On 5/21/2024, a complaint allegation was reported to Community Care Licensing (CCL), stating that licensee yells at day care child(ren) in care. For the investigation, LPA conducted confidential interviews and reviewed records. Conflicting information was provided regarding licensee interaction with the children in care. While some parties said licensee talks to children regading behavior, others stated licensee yells at them.

Although the allegation may have happened or is valid, there is not a preponderance of evidence to prove the alleged violation did or did not occur, therefore the allegation is unsubstantiated.

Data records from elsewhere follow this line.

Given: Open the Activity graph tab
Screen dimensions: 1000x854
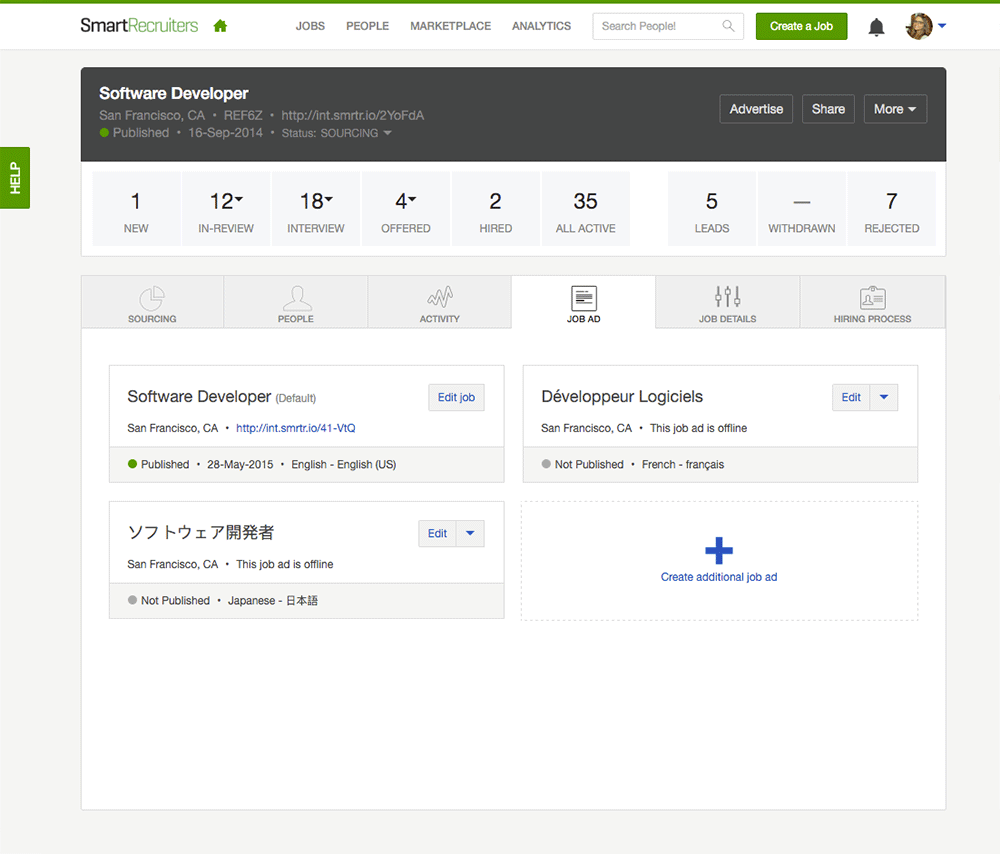Looking at the screenshot, I should click(439, 298).
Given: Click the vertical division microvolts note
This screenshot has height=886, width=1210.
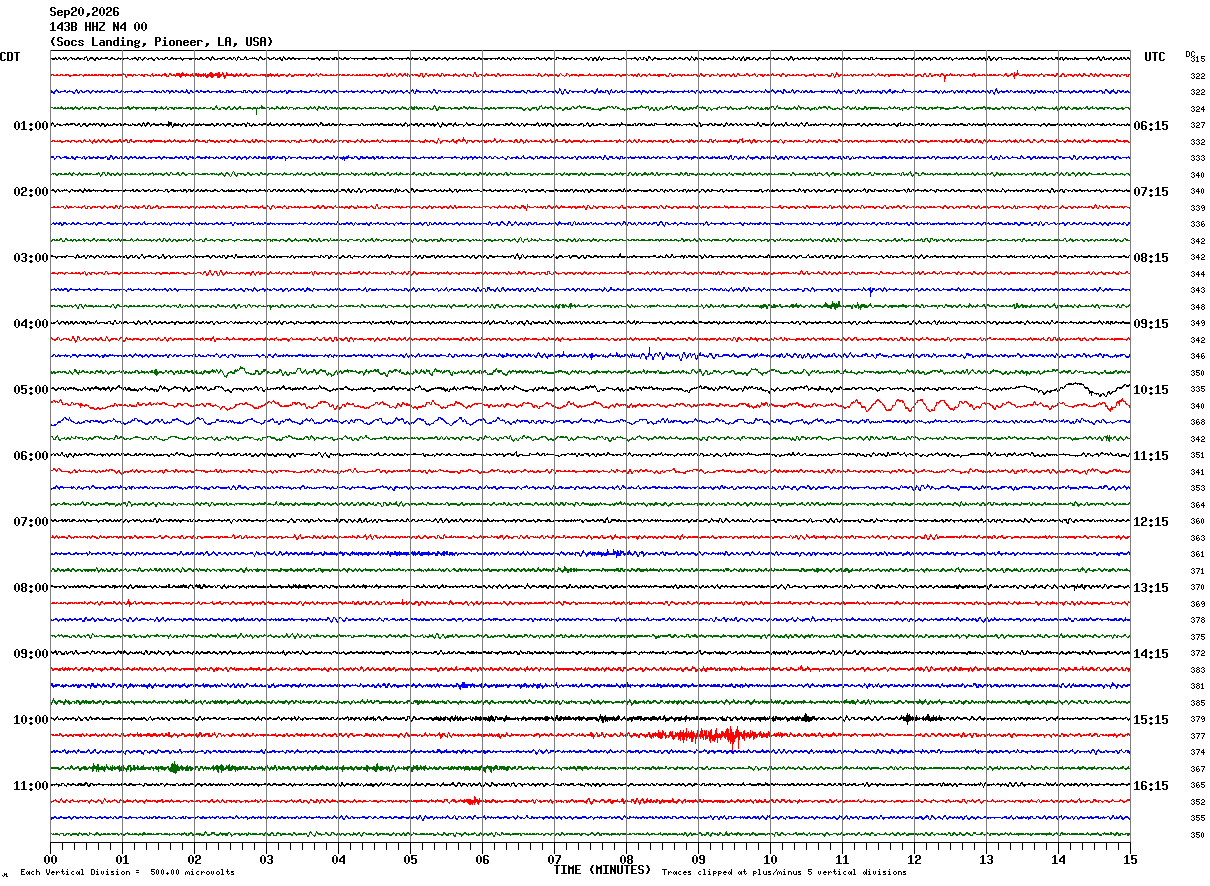Looking at the screenshot, I should [127, 873].
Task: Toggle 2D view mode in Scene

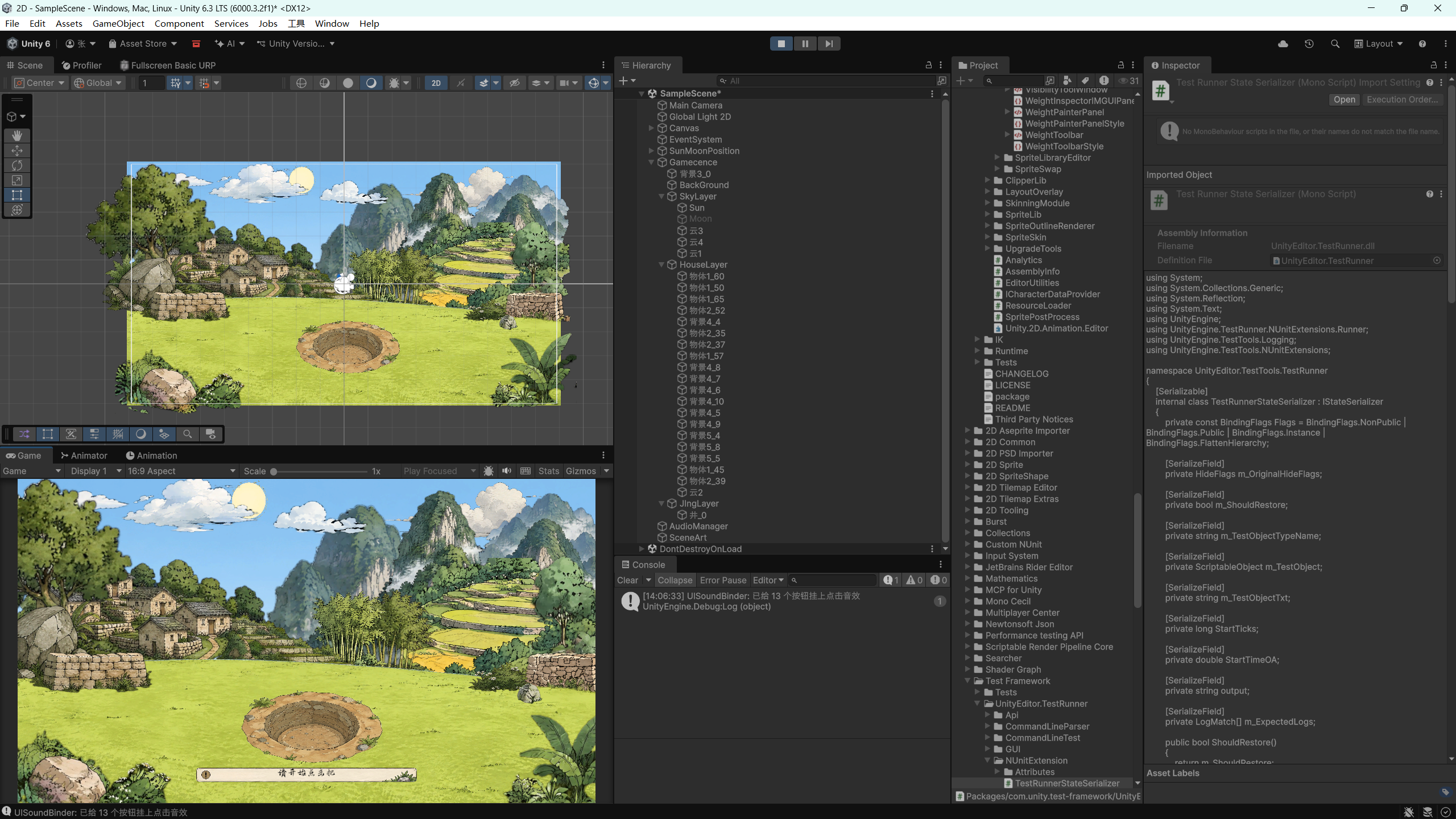Action: pyautogui.click(x=436, y=83)
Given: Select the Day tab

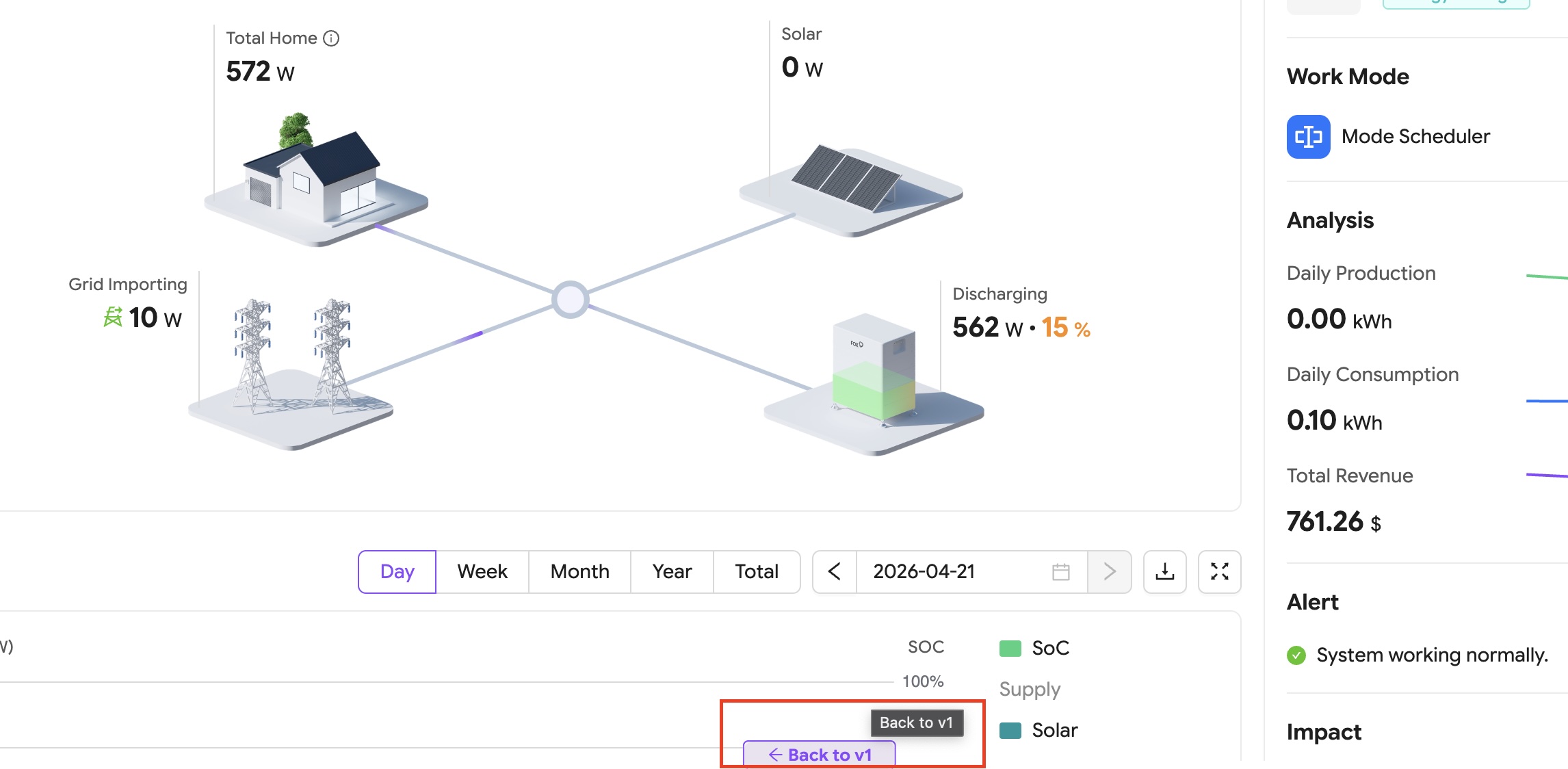Looking at the screenshot, I should click(x=397, y=572).
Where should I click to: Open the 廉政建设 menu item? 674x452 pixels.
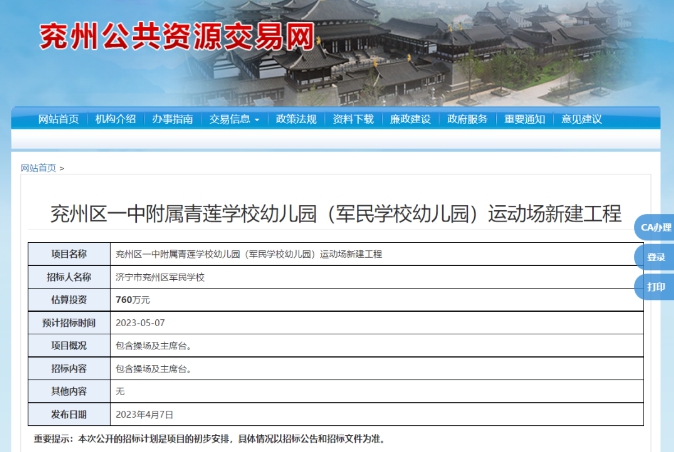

An exit interview was conducted, and this report was reviewed with the licensee Latasha Gooch. A notice of site visit was given and must remain posted for 30 days. Failure to comply with posting requirements shall result in an immediate civil penalty of $100.
Unsubstantiated
Estimated Days of Completion:
SUPERVISORS NAME: Deborah Mullen
LICENSING EVALUATOR NAME: Jeanette Sanchez
LICENSING EVALUATOR SIGNATURE:

DATE: 08/20/2024
I acknowledge receipt of this form and understand my licensing appeal rights as explained and received.
FACILITY REPRESENTATIVE SIGNATURE:

DATE: 08/20/2024
This report must be available at Child Care and Group Home facilities for public review for 3 years.